Item location entries
Start
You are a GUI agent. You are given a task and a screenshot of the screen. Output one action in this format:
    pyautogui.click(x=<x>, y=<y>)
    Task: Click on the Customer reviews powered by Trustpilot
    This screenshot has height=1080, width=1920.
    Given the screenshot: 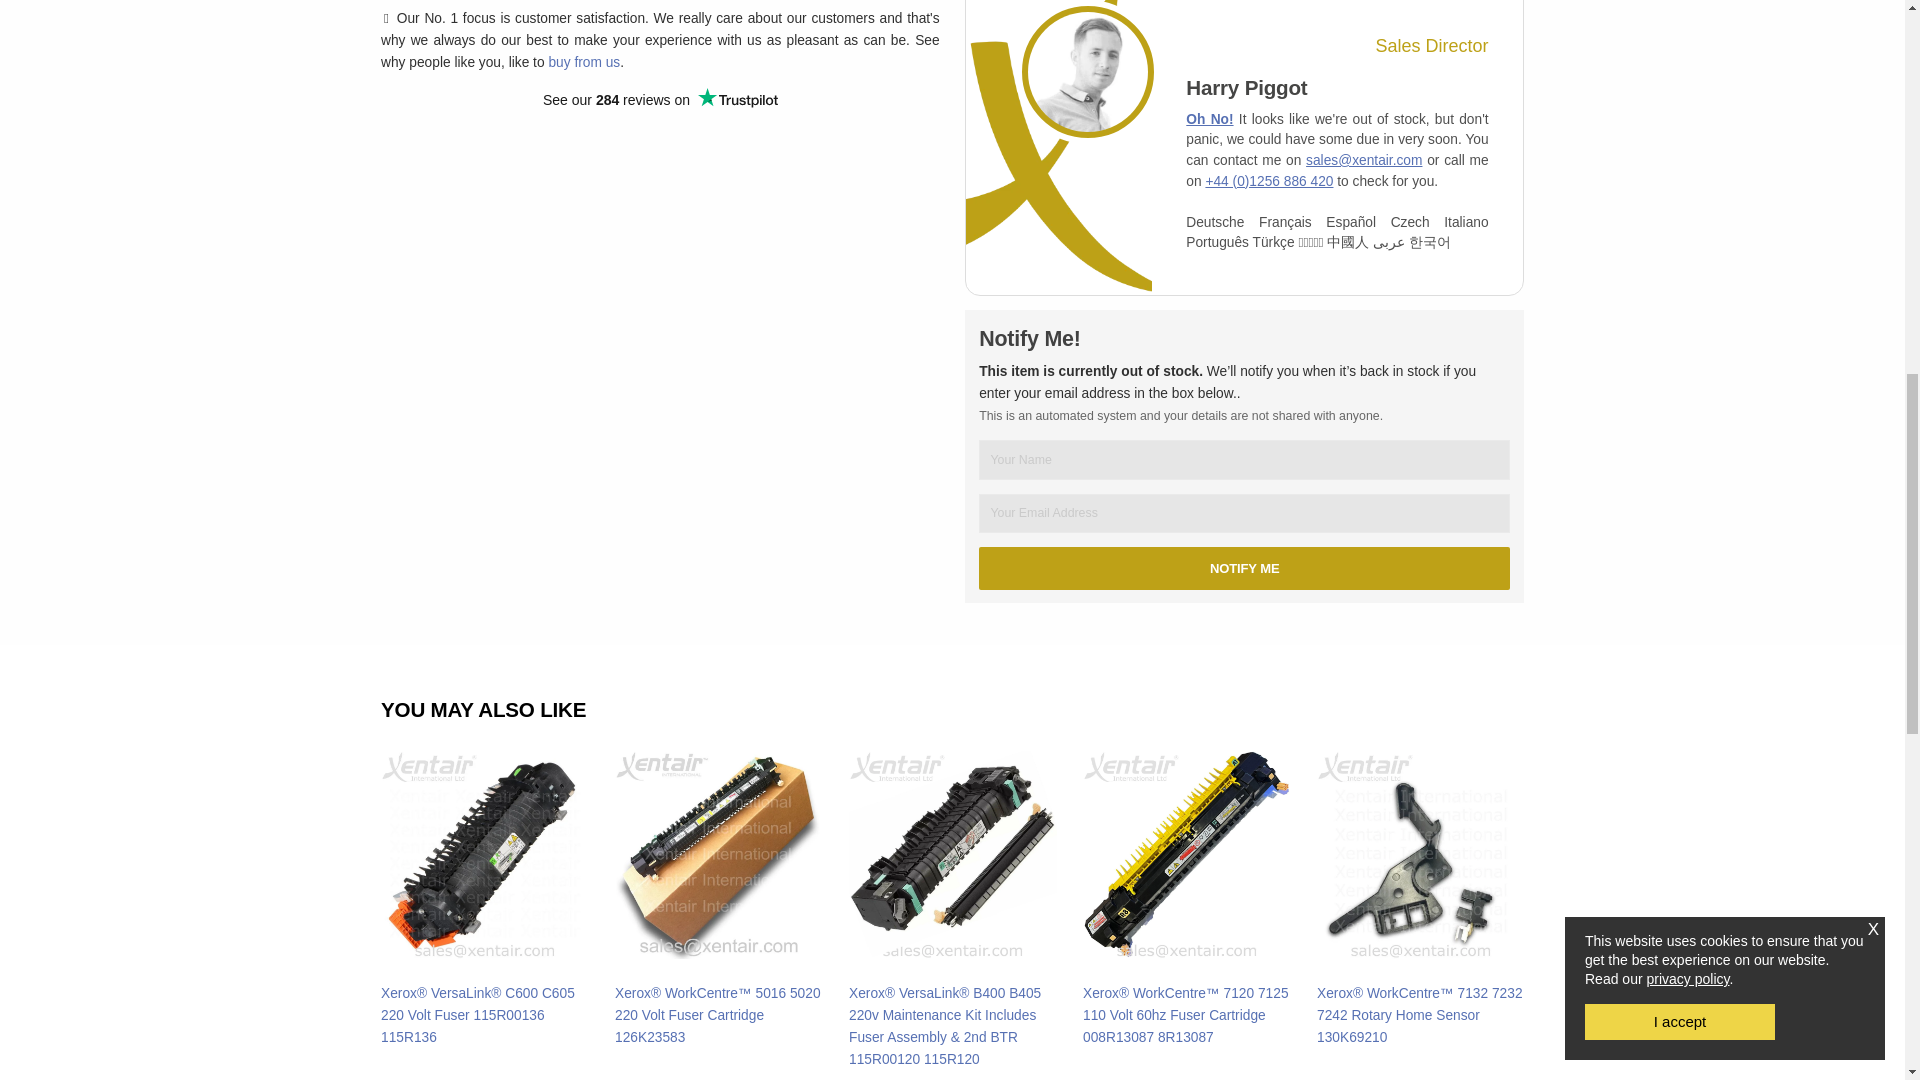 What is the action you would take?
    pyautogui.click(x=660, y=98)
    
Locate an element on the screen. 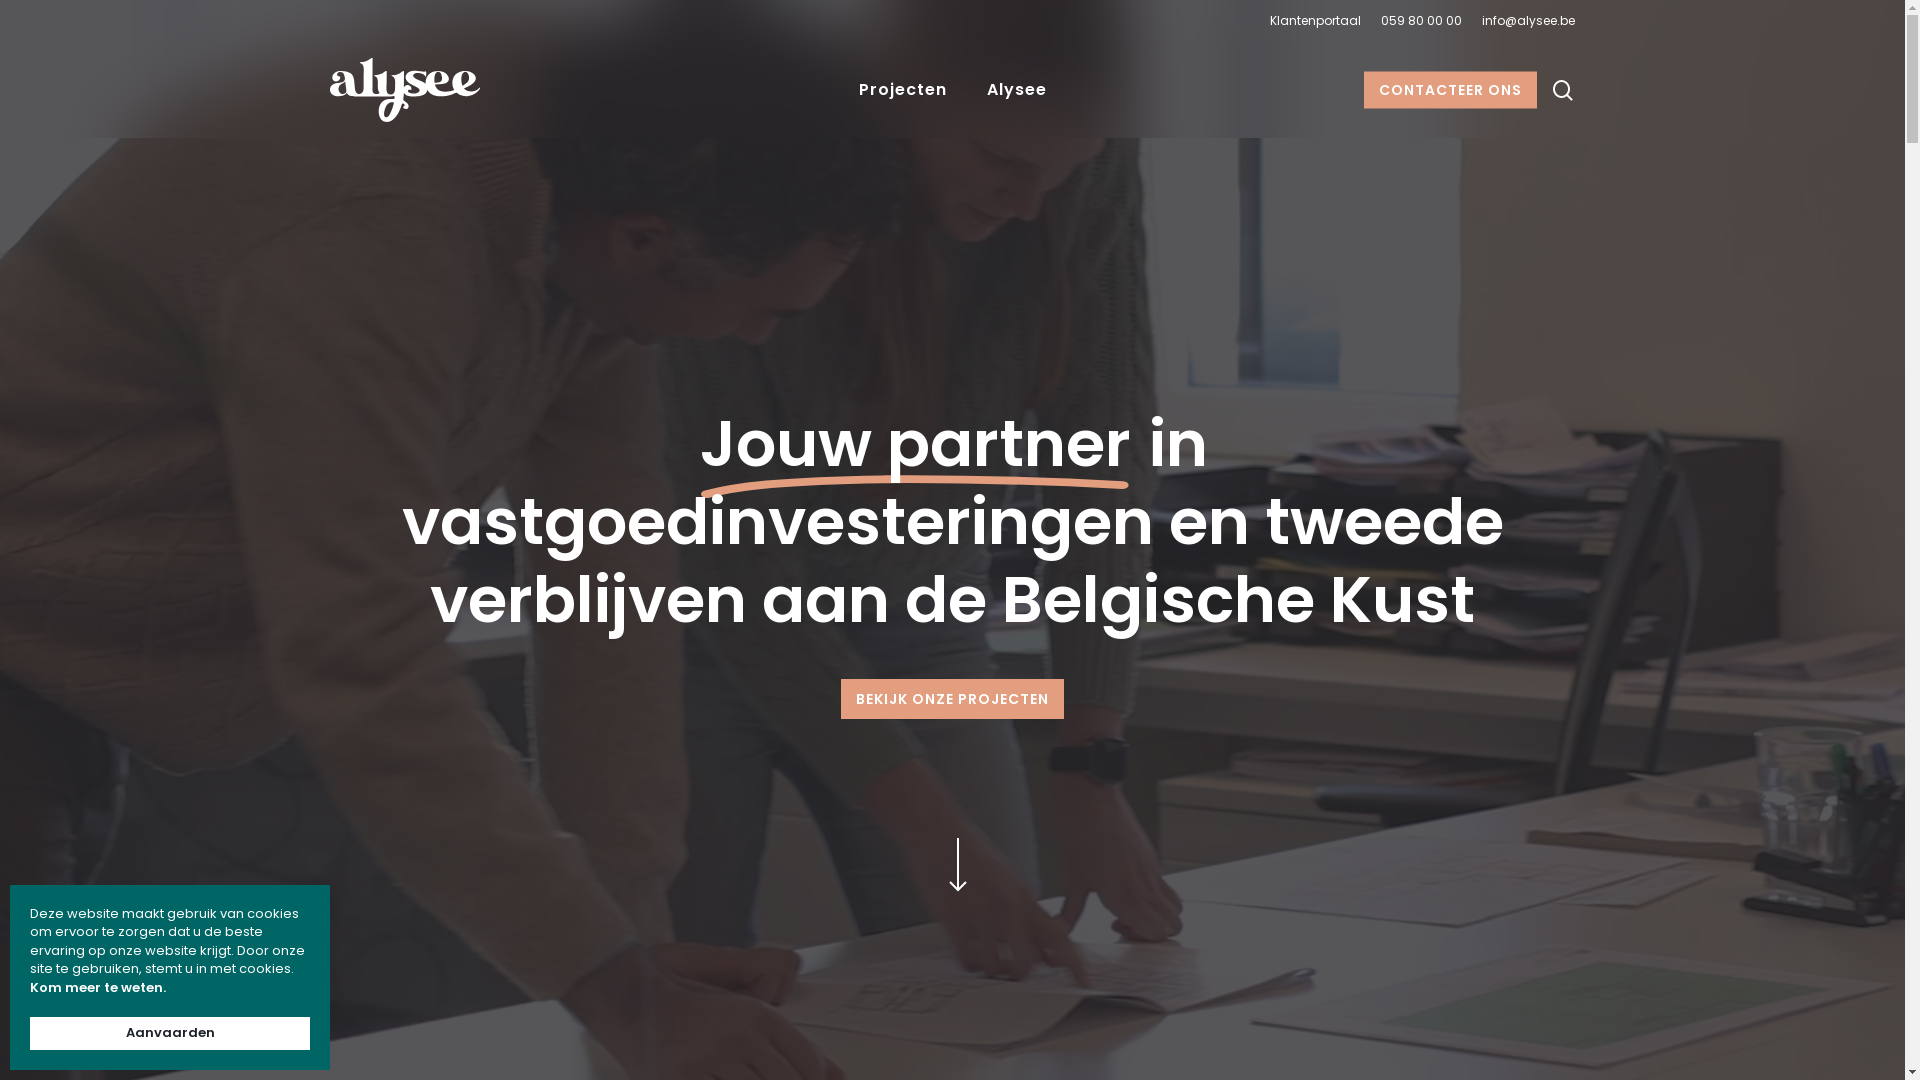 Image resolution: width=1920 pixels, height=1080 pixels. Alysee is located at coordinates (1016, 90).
End
» WORK TO COMPLETE:
Please rewrite the material from its first line through the line containing "This screenshot has", swapping "GUI agent" for "desktop assistant" and keeping everything else the same.

» TASK ANSWER:
You are a desktop assistant. You are given a task and a screenshot of the screen. Output one action in this format:
    pyautogui.click(x=<x>, y=<y>)
    Task: Click on the Customer reviews powered by Trustpilot
    This screenshot has height=1080, width=1920.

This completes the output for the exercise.